I picked up my new glasses today.  I’ve got an adjustment headache.  I wore them home, which was a mistake.  The improved vision is making everything seem surreal, and it’s messing with my depth perception.  I struggled to stay in my lane all the way home.  That hasn’t been an issue since I was a teenager.  I realize my internet glasses were a bad idea.  I guessed on a few options I’d never heard of and weren’t included in my prescription.  I need to get these readjusted.  I hope it’s just that I was impatient and didn’t let her adjust them correctly, and not that the frames are poorly designed.

I’ll go to the VA on Tuesday and get in line.  I don’t mind waiting if I bring my 3DS and headphones.  The woman who adjusts glasses there is excellent.  She’ll like the frames I chose, too.  She’s the one who introduced me to funky frames in the first place.  Lots of non-South Dakotan veterans are moving here for better care.  I’m glad they’re able.  It means longer waiting times than in the past, but that’s infinitely better than reading about a veteran dying in the shower and being discovered 9 hours later in a shitty VA hospital.

I’m exhausted.  I haven’t been able to sleep the last few nights, and have managed about 2 hours in the last 48.  It’s because I’m tense all the time now.  I have to keep my mouth open to prevent clenching my jaw.  When I read about Carrie Fisher’s heart attack, I burst into tears and started threatening the universe like I was going to kick her ass if she didn’t give her back immediately.  I’m still a little worked up but relieved to report she’s in stable condition last I heard.  I thanked the universe and retweeted all the tweets about this disturbance in the force.  My favorite said,

“She survived alcoholism, addiction, depression, and bipolar disorder.  If anyone can survive 2016, Carrie Fisher can.”

On New Year’s day, I’m going to make a big cardboard 2016 out of Amazon boxes and beat it beyond recognition, then set it on fire.  If I had the equipment, I’d relieve myself on the ashes for good measure.

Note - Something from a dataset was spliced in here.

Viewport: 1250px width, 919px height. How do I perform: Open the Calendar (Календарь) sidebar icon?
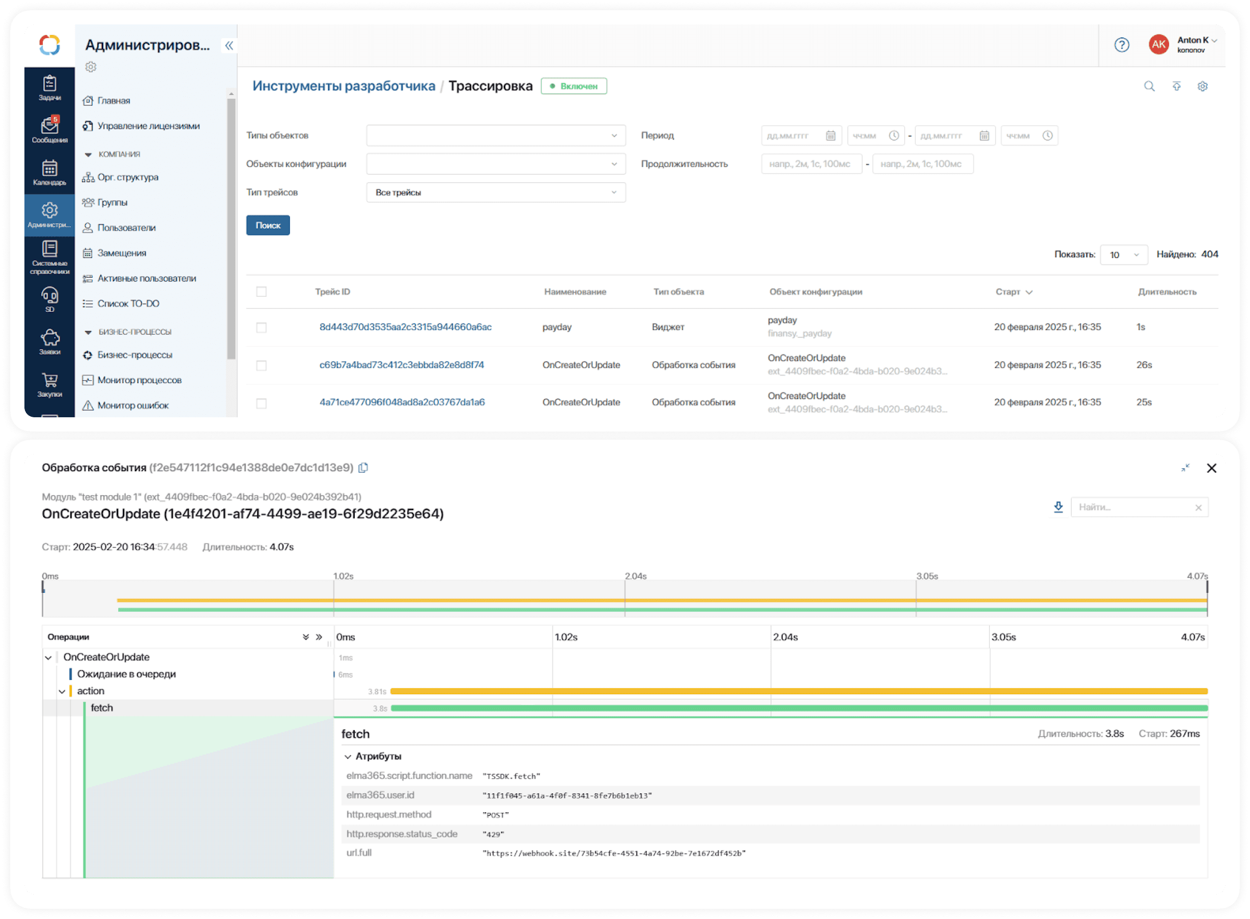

On a more pleasant note, I hope you all survive the holidays without losing it and threatening to beat up the universe, or something.  At least there will be cookies with extra sugar on top.  And candy canes you made into little pepperminty spears to fight rogue elves sitting on shelves.  Just remember to excuse yourself every so often and find a safe place to exhale and catch your breath.  It’s going to be alright.

Carrie Fisher is Cooler Than You

I read earlier that some people are upset that Carrie Fisher looks like a 59-year-old woman.  She is a 59-year-old woman.  This is the kind of shit that makes me entertain the possibility that I’m on the wrong planet.  I’ll admit, my immediate reaction to this “news” was unkind.  I secretly wished that the fleas of a thousand camels infested their junk.  But then I recognized that it’s best not to pay attention to delusional behavior.  It’s not to be encouraged.

Carrie Fisher is a cool person.  I saw a show she did on HBO that was hilarious and thoughtful.  I saw her in the original trilogy, and she was one of my favorite characters.  It was the first movie I can recall seeing where a woman was portrayed as strong, in a leadership role, demonstrating incredible bravery, and carrying the 2 male leads.  I understand that hormones interfered with the brain function of many males who fell in lust over her gold bikini poster in 1983.  But grow the fuck up.  Carrie Fisher changed the world for me as a child.  I haven’t forgotten this as an adult.  When I saw her, I cried with a mixture of joy, honor, nostalgia, and delight.

The part of Leia that was created by Carrie Fisher is her wit, her strong will, and her subtle air of royalty that she completely ignores.  These traits are also part of Carrie Fisher, the real person.  I think that’s what made her character so powerful.  It was based on truth.  I feel sorry for anyone who missed all that over a gold bikini.